John’s work has appeared in numerous publications, such as Newsweek, Sports Illustrated, Entertainment Weekly, Rolling Stone, The New Yorker, Esquire, The New York Times, and Time Magazine, National Geographic, among many others. He has also drawn book jackets for the likes of Scholastic, Random House, Simon & Schuster, Harper Collins, Greenwillow Books, Knopf, Penguin, and Abrams Books. His images also appeared in advertising campaigns for ESPN/ABC, AT&T, Pfizer, and Target. John’s books have won numerous awards, including a Gold Medal from The Society of Illustrators for The Faithful Spy in 2018. That project was also named a "Best Book of 2018" by National Public Radio (NPR) and was named a YALSA Nonfiction medal finalist from American Library Association (ALA). His drawings have also appeared in the annual award publications, 3x3, American Illustration, Society of Illustrators, Society for Publication Design, Communication Arts, AIGA 50 Books/50 Covers Show, and Print’s Regional Design Annual.

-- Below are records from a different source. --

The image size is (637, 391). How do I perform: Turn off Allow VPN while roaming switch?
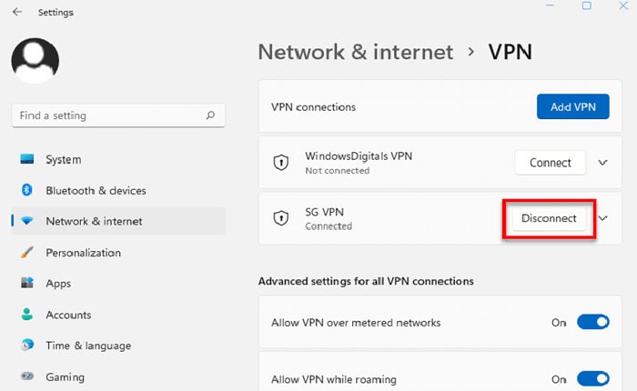[x=593, y=379]
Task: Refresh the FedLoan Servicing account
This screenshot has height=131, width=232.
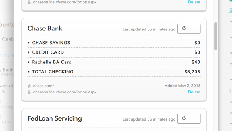Action: point(189,119)
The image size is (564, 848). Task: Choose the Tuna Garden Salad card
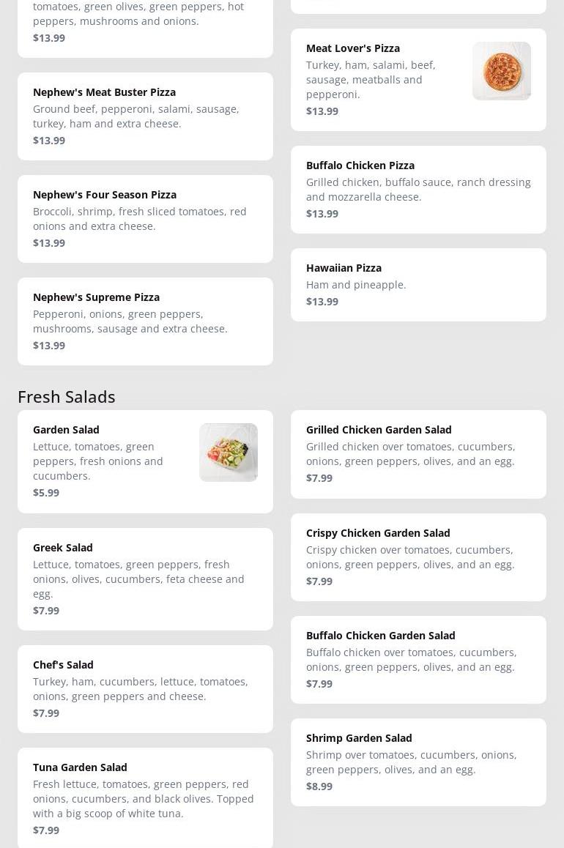point(145,798)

In 2012, John served as President of ICON7- The Illustration Conference, a biennial global summit for the illustration community, and before that as Vice President of ICON6 in 2010. John also chaired The Society of Illustrators 55th Annual Show- the illustration industry's longest running and most prestigious juried show.
His first picture book Abe Lincoln Crosses a Creek, was named and ALA Notable book of 2008 and won the Comstock Award for read aloud books. John’s book, John Brown: His Fight for Freedom the first he had both written and illustrated, won the Oppenheim Toy Portfolio Gold Seal and was named one of the “Best Books of 2009” by Publisher’s Weekly. About his 2016 book "Miracle Man: The Story of Jesus," the New York Times said, " ... even nonbelievers will enjoy this powerfully told and visually dazzling book."
Born in the gritty midwestern suburbs of St. Louis, John attended The University of Kansas to study graphic design and illustration. He graduated with a degree in Rock Chalk and Visual Communication in 1999. After working for a few years as a designer, John moved from Kansas to New York City. John attended The School of Visual Arts MFA “Illustration as Visual Essay” program and graduated in 2003 with some honors and some debt. During his time living and working in New York, John taught design at the Parsons School of Design and worked at The New York Times as Assistant Art Director of the Op-Ed page for several years.
John has presented his work and drawings in many places: San Diego Comic Con, The National Archives in Washington D.C., the Texas Library Association, ABA’s Children’s Institute, Miami Book Festival, The Festival of Faith & Writing, Hutchmoot: The Rabbit Room's Annual Conference of art, music and faith, The Southern Festival of Books, SCBWI Conference, Church NEXT Conference - Story Conference, Nashville - Q Commons St. Louis, The National World War I Museum, among many others. John's sketchbook drawings from church have been featured in Christianity Today and Smithsonian Magazine. John lives in the St. Louis, with his wife Andrea, son Jack and daughter Annie, dog Pepper and cats Kit-Kat and Luna.
ABOUT MY WORK
As an illustrator, I aim to communicate clear ideas using images made with pen and ink on paper. The heart of my practice has always been, simply, making drawings. But, I have come to realize the real activity at the center of the wheel lies beyond the drawing—in the act of translation. Similar to adaptation, a visual translation extends and transforms the existing content. An image that is paired with text is not merely a pictorial caption. Illustration fuses both word and image into a single whole; creating entirely new paths for accessing ideas, learning history, describing experiences, and communicating stories.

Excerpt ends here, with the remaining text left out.